What does it mean to lower WER?

Word error rate, or WER, counts the wrong, missing, and extra words a speech-to-text system produces. To lower WER is to lower that count on the audio your agent actually receives. The target is not a clean benchmark; it is your real traffic.

This matters because a low lab score does not transfer. A system can post 5% on studio audio and 25% on your noisy, accented calls. Reducing the number that counts means reducing it under your conditions, which is why measurement comes first and changes come second.

Measure first, per cohort

You cannot improve what you cannot see. Before changing anything, measure WER on representative audio, broken down by accent, noise level, and call type. A single blended score hides the cohort that is actually failing.

This breakdown tells you where the errors live. If accented calls sit at 30% while clean calls sit at 6%, the work is accent coverage, not a general model swap. Our STT evaluation guide covers how to set up this kind of cohort measurement. Skip it, and every change is a guess.

Add custom vocabulary

The fastest win is usually custom vocabulary. Speech-to-text models stumble on words they rarely saw in training: customer names, product codes, drug names, and abbreviations. Feeding the model a list of your domain vocabulary teaches it to expect them.

Most STT providers support custom vocabulary, boosting, or phrase hints. Adding the names and terms your callers actually use can lower WER sharply on exactly the words that matter most. This is a configuration change, not a model change, so it is cheap and reversible. It is the first lever to pull when you want to reduce word error rate.

Clean the audio path

Garbage in, garbage out. A lot of transcription error is really audio error, introduced before the model ever runs. Improving the signal improves the score.

  • Noise suppression: apply noise reduction before the audio reaches the recognizer.
  • Codec and telephony: a better codec and a stable connection preserve detail the model needs.
  • Echo and gain: fix echo cancellation and level the volume so speech is clear.
  • Sample rate: feed the model audio at the rate it expects.

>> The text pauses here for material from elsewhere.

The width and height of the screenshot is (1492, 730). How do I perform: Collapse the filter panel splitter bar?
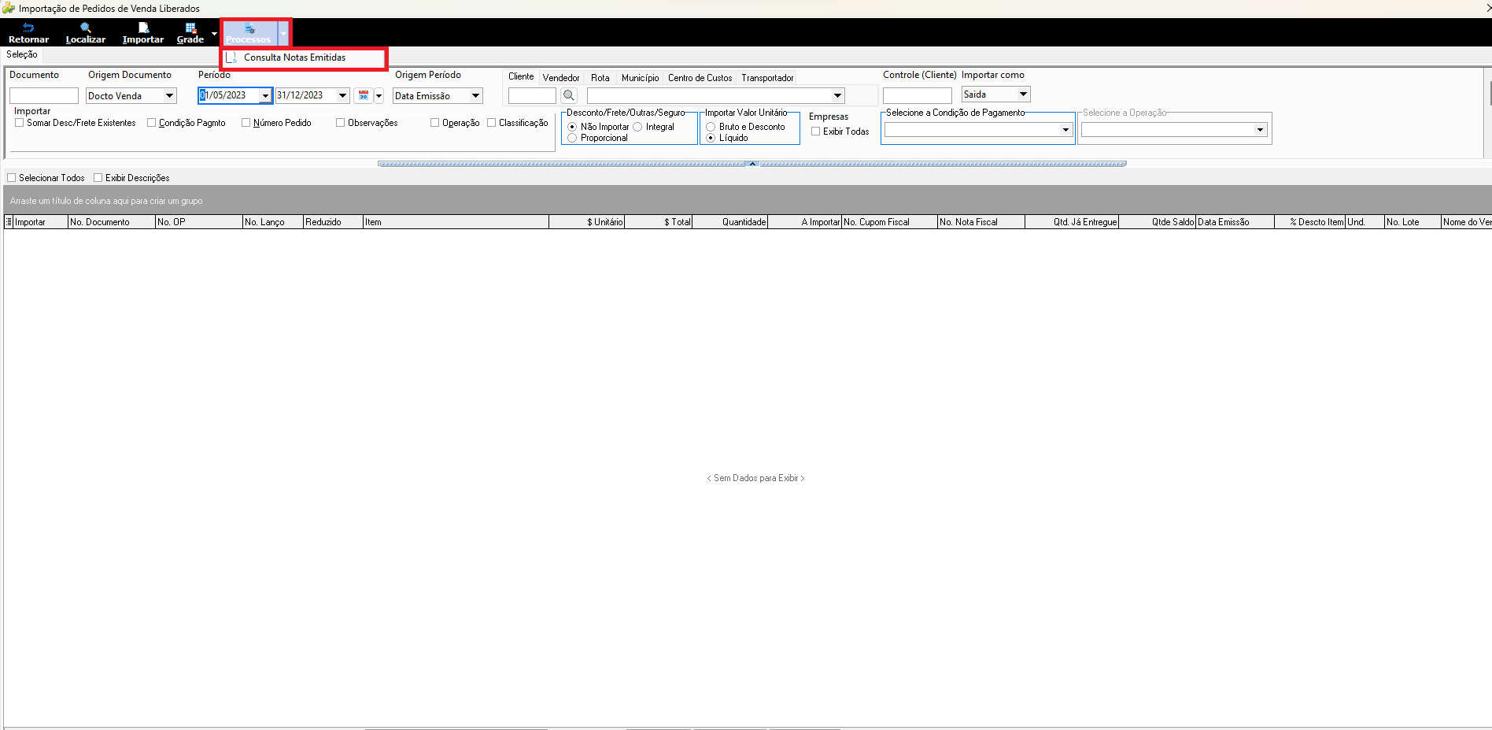(752, 164)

These changes improve audio quality at the source, which lifts accuracy across every cohort at once. On telephony especially, the line quality often matters more than the model.

Pick the right STT model

Not all models are equal on your audio. The model that wins a public benchmark can lose on your accents and noise. Treat model choice as something you test, not something you assume.

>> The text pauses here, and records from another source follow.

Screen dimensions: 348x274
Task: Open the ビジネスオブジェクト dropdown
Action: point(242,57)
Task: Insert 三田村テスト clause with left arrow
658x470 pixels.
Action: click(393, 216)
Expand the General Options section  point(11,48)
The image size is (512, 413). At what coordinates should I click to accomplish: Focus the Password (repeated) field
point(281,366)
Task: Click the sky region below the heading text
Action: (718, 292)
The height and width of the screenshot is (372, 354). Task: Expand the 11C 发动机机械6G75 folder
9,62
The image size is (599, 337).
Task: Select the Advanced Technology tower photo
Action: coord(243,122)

Run your candidates over the same representative audio and compare WER, latency, and per-entity accuracy. Some models handle accents better, others handle noise or domain terms. The Deepgram STT testing guide shows how benchmark numbers diverge from production. Pick the model that wins on your traffic, then revisit the choice when new versions ship.

Tune endpointing and streaming

Some errors come from cutting speech off, not from mishearing it. Aggressive endpointing ends the turn too early and drops the last words. Loose endpointing waits too long and adds latency. Both hurt the experience.

Tune endpointing so the system captures full utterances without lagging. Use streaming so partial transcripts arrive early and the agent can react. Getting this balance right reduces deletions at the end of turns, a common and easily missed source of WER. It is part of the broader pipeline covered in the voice agent stack guide.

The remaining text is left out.